27 Five berets still have cap badges. The units documented are P.P.C.L.I. (with the King's Crown, see Fig. 1), the Royal Canadian Corps of Signals, the Royal Canadian Artillery-Ubique badge with a red maroon cloth backing, the Royal Canadian Army Chaplain Corps with a dark blue cloth backing and the Royal Regiment of Canadian Artillery.26 The accession files of these five berets do not contain sufficient information to confirm whether in fact these badges reflected the donors' service with Airborne units of the Mobile Striking Force. It is impossible to determine whether they were issued later and document Airborne units operating during the Defence of Canada Force, 1958-1967 (also known as the Jump Companies era), or perhaps even issued during the early years of the Canadian Airborne Regiment in Edmonton 1968-1977.27 The accession files of two other berets confirm that they belonged to members of the R.C.R., and R.C.A. (Royal Canadian Artillery). They do not have cap badges. The remaining five berets do not have cap badges and the accession files contain no information as to the identity of the donors' Airborne units.

Canadian Airborne Regiment, 1968-1995

28 The Canadian Airborne Regiment (Cdn AB Regt) was activated 8 April 1968, and started training in Edmonton. Arrangements were made to start manufacturing new maroon berets as quickly as possible because the availability of this type of headdress was limited. The CWM has three berets documenting Cdn AB Regt. All three were manufactured by Dorothea Knitting Mills. One is dated 1972 and has no cap badge. The other two are dated 1974 and one has a Canadian Airborne Regiment cap badge (see Fig. 1, bottom beret). All three berets have built-in cap badge stiffeners and bear the manufacturer's white ink stamp. Other Airborne berets, from the late 1980s to the present, that were studied in private collections show that the white ink stamp was replaced with a printed, stitched-on label.28

The Beret as a Headdress

Physical Characteristics

29 The military-issue Airborne beret consists of five parts: the crown; the liner; the headband; the drawstrings and the ventilator holes. The crown is made of a dyed maroon wool; the liner consists of a black broadcloth type material; the leather headband is machine stitched to join the crown and the liner. Some production runs had a grosgrain cloth headband instead of the regular leather model. The drawstring was inserted in the leather headband and was left hanging out the two openings located at the back of the beret. This enabled each paratrooper to adjust his beret. Finally, two ventilation holes with black metal grommets are placed in the lower right underside of the crown and liner. Depending on the production runs, some grommets had a black leather backing, hand-stitched onto the liner. Manufactured cap badge stiffeners in the Canadian Airborne berets produced by the Dorothea Knitting Mills were introduced sometime during 1945. Later versions of the manufactured cap badge stiffeners varied, depending on the specifications submitted by the Army.

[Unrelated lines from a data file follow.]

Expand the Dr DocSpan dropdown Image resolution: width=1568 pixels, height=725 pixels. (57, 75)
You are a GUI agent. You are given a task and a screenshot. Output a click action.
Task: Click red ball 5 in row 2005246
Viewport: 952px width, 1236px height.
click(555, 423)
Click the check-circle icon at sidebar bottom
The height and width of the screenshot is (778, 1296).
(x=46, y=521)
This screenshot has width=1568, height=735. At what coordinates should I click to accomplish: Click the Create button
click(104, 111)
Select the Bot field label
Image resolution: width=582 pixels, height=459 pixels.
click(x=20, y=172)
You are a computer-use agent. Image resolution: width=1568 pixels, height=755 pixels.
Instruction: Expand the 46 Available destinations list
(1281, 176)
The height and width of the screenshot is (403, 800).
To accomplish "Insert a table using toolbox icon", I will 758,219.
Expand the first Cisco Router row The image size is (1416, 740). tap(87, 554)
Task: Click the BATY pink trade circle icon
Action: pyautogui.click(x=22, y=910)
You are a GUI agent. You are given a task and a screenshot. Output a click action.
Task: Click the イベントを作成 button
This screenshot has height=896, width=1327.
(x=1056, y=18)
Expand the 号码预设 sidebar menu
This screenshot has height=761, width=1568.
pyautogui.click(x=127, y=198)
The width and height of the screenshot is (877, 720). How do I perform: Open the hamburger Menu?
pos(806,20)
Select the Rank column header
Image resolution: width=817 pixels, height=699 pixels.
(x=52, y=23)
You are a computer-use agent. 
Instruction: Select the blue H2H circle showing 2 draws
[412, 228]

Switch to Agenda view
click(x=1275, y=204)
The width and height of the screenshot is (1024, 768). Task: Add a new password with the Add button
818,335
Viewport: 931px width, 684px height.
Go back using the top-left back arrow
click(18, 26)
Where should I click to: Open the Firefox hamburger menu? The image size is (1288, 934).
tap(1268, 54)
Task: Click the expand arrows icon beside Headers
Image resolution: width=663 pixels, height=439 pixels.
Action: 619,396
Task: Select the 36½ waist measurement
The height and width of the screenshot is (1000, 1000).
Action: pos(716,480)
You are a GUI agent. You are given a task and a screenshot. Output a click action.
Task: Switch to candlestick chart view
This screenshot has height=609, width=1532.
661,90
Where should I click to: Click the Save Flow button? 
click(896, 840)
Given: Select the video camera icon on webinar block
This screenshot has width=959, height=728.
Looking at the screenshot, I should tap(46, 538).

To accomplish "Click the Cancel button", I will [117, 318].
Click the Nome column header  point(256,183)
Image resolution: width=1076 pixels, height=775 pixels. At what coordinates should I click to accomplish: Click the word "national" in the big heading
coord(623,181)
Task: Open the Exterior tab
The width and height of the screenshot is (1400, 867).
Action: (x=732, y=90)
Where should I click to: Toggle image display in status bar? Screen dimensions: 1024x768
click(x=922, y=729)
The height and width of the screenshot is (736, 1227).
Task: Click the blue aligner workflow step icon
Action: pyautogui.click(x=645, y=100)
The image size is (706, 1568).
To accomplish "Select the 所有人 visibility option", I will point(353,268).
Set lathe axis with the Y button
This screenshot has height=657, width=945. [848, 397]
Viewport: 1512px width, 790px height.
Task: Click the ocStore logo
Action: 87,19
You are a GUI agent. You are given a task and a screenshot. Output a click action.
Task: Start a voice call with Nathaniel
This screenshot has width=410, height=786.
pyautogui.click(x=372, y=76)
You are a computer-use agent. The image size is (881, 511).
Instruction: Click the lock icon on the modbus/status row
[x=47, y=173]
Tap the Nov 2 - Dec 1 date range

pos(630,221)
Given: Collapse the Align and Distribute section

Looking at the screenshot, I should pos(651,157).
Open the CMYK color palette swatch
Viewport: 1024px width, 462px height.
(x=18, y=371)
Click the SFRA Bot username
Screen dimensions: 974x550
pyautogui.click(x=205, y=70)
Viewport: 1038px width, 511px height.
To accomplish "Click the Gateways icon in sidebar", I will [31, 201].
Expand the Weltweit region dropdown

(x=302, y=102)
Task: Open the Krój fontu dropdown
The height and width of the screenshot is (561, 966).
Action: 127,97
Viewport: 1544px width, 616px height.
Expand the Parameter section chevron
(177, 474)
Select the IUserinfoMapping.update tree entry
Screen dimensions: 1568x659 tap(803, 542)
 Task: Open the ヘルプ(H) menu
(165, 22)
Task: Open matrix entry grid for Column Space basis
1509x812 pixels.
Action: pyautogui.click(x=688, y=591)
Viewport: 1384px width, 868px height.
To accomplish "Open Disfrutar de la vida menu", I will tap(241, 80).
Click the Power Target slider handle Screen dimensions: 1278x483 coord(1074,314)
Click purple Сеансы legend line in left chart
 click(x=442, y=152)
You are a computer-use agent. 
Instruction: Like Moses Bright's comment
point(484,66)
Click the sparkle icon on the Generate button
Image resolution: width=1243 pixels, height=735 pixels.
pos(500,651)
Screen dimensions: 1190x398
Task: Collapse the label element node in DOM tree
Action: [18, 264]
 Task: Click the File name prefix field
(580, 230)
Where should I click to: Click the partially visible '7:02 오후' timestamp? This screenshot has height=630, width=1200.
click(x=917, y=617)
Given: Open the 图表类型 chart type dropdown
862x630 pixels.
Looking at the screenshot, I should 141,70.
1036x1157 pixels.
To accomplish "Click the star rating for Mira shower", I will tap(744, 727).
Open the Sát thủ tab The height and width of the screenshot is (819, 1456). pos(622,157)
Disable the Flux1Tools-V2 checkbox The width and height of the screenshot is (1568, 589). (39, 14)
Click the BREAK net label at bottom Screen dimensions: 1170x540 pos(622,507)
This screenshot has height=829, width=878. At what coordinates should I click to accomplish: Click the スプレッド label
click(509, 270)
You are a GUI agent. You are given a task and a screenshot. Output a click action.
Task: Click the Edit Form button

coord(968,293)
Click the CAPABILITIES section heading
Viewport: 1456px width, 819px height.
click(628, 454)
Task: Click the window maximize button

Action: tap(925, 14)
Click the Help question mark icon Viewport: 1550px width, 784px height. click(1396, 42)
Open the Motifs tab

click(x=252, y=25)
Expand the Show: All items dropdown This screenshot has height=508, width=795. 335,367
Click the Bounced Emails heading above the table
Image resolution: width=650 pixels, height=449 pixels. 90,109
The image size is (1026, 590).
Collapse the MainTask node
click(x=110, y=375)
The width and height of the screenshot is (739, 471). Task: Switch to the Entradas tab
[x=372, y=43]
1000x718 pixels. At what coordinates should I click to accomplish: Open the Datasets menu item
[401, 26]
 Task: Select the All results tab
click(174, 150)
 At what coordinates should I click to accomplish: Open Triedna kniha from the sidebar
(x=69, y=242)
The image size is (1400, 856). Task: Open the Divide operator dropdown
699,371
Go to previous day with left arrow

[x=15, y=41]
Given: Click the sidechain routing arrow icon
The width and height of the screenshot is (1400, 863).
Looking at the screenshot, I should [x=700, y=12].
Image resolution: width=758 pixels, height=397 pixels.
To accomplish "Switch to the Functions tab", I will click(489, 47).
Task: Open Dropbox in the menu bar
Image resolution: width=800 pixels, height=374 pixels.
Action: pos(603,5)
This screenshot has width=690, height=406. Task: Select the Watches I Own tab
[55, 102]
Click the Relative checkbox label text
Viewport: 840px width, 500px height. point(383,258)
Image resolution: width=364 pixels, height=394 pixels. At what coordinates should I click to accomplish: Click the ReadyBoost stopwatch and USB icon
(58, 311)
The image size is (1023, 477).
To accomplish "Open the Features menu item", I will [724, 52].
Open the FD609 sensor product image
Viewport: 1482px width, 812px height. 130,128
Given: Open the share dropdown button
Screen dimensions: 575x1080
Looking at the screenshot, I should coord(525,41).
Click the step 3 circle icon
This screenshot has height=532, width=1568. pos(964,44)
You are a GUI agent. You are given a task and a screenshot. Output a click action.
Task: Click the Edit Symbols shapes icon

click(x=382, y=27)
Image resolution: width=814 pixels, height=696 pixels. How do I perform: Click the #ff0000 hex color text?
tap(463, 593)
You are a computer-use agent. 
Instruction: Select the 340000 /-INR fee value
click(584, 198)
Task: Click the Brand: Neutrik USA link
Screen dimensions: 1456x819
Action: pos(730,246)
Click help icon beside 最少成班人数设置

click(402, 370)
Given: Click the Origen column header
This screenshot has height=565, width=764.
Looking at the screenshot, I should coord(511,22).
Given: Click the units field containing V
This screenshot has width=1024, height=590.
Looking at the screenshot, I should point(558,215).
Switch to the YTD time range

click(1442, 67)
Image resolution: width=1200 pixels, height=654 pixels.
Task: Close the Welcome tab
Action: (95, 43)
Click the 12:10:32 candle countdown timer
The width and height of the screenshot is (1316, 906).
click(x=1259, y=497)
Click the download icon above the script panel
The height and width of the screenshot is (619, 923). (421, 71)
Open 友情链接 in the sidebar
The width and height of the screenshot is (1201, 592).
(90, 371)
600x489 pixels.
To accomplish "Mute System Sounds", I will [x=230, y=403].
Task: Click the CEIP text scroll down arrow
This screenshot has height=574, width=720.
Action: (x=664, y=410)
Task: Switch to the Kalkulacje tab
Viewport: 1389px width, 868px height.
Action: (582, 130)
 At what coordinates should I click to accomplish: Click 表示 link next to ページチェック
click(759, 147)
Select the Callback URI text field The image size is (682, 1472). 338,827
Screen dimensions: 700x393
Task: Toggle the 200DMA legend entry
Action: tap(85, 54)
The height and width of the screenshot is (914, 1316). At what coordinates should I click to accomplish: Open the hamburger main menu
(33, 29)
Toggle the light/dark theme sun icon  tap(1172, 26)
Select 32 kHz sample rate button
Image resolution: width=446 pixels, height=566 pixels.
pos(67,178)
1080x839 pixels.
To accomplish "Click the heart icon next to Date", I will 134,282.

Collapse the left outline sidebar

30 In the early years (1943-1946), Canadian manufacturers would stamp their markings in the liner using a turquoise-coloured ink. Later the manufacturers switched to white ink. The marking consisted of a double diamond. In it was listed the manufacturer's name, town and province, beret size and the year of production. Some also listed additional information as to the manufacturer's beret line. Example: "Genuine Fleur de Lis, Basque Beret" (Fig. 6). Upon reception of a shipment, the Army checked the berets and, if no problems were found, applied their marking, the C-Broad-Arrow stamp in white ink (see Fig. 6). The berets would then be officially part of the Canadian Army's clothing inventory. When numerous shipments of an item were received throughout the course of a year, as was the case with khaki berets, the stamp would also indicate the month.

Fig. 5 (left, top) Sergeant Charlie Chung's beret, with tiger-headed Malayan People's Anti-Japanese Army cap badge. Note small brass maple leaf. CWM, AN 19830652-001.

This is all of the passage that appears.